Rondje Rotte dus en wij niet alleen: druk op het fietspad, druk op het water en vandaag was het 1 juni, dus om 12 uur de terrassen afgeladen vol, eigenlijk niet uitnodigend. Wel uitnodigend was het Bleiswijkse Verlaat, een oud schutsluisje uit 1772, helemaal uit hout opgebouwd. Het is een paar jaar geleden volledig gerestaureerd. Het vertimmerwerk heeft een slordige 1,6 miljoen Euro gekost en dat terwijl het sluisje niet meer gebruikt wordt om te schutten, het heeft slechts een waterkerende functie. Voor dat bedrag is het wel een rijksmonument geworden (of was het dat al eerder?) Voor de deskundigen (en zijn wij dat tegenwoordig niet allemaal?): het is een juksluis. 



Toen het te druk begon te worden op en naast de Rotte zijn we via een zeer omtrekkende beweging richting camping vertrokken. Mooi uitzicht op Overschie. De fietswind maakte dat de brandende zon draaglijk bleef. 




dinsdag: oppasdag   

Een van de redenen om dit lange weekend naar het Delftse land te vertrekken was een geplande oppasdag van kleinzoon Q. Twee werkende ouders en een kind dat nog niet alle dagen naar school kan. De ochtend besteed aan het schoolse werk. Het arme kind mocht sommetjes maken in de trant van 17 - 3, terwijl hij afgelopen zondag de gepasseerde fietsknooppunten bij elkaar heeft opgeteld (uit zijn hoofd) tot een totaal van 1.738. Passend onderwijs had geloof ik met andere zaken te maken. Maar al scheldend op het Nederlandse onderwijssysteem kwam onze Q ook deze ochtend door.
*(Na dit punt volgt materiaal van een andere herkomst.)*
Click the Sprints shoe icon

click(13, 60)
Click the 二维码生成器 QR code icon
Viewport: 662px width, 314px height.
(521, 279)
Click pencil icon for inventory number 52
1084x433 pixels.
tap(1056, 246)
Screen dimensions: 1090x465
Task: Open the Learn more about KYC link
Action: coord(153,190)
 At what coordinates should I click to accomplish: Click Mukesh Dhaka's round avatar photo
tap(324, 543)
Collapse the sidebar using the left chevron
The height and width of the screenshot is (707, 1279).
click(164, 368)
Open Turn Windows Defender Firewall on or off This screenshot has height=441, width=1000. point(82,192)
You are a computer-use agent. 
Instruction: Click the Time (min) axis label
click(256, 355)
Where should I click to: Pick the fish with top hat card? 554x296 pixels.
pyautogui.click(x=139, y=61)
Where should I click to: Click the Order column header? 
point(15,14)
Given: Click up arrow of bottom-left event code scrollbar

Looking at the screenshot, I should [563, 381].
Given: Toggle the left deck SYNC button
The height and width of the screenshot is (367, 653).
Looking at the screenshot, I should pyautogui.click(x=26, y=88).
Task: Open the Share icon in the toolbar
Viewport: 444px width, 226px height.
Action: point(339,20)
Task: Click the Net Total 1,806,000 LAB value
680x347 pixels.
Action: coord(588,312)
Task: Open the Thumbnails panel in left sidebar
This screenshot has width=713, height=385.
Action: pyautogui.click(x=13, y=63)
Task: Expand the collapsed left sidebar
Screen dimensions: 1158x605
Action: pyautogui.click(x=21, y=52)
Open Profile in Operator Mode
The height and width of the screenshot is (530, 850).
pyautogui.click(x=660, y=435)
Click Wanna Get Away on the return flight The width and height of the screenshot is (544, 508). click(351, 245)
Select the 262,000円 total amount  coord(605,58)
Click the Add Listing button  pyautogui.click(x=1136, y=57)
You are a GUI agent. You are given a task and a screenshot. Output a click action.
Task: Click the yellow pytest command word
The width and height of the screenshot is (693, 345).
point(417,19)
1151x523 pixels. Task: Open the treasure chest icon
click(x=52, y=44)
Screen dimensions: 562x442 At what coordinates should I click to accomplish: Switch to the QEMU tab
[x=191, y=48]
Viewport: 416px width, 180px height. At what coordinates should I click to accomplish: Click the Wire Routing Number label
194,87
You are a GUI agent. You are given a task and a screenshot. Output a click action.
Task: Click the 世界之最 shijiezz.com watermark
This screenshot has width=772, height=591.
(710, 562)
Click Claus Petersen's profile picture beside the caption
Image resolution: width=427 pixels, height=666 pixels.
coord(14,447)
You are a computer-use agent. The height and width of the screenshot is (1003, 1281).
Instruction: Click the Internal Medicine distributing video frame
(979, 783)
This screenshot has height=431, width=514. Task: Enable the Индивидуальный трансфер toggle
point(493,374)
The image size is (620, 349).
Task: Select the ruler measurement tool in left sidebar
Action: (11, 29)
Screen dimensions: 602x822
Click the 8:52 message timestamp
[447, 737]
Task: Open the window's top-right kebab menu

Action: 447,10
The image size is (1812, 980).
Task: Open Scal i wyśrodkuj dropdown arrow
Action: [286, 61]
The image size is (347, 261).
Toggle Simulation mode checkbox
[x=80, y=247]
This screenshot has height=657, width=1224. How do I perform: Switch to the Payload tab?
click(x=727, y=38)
's Middags bestond de beloning uit een bezoek aan een speeltuin in Schiedam. Op de fiets naar Fort Drakensteijn, 16 kilometer heen, 14 terug en ruim een uur spelen. We vormden wel een culturele minderheid in het Beatrixpark, maar dat maakte het er alleen maar gezellig op. En waar kom je tegen dat je zomaar een groot ijsje (en nog wel een cornetto) krijgt aangeboden van een wildvreemde omdat zij er toevallig twee over heeft? Leuke speeltuin, verstopt in een parkachtige ambiance. Fort Drakensteijn ligt op de foto aan de andere kant van het water.


woensdag: @ home

Even een pas op de plaats, de temperaturen gaan kelderen, de zon wordt opgevolgd door regen. Puzzel blijft paraat!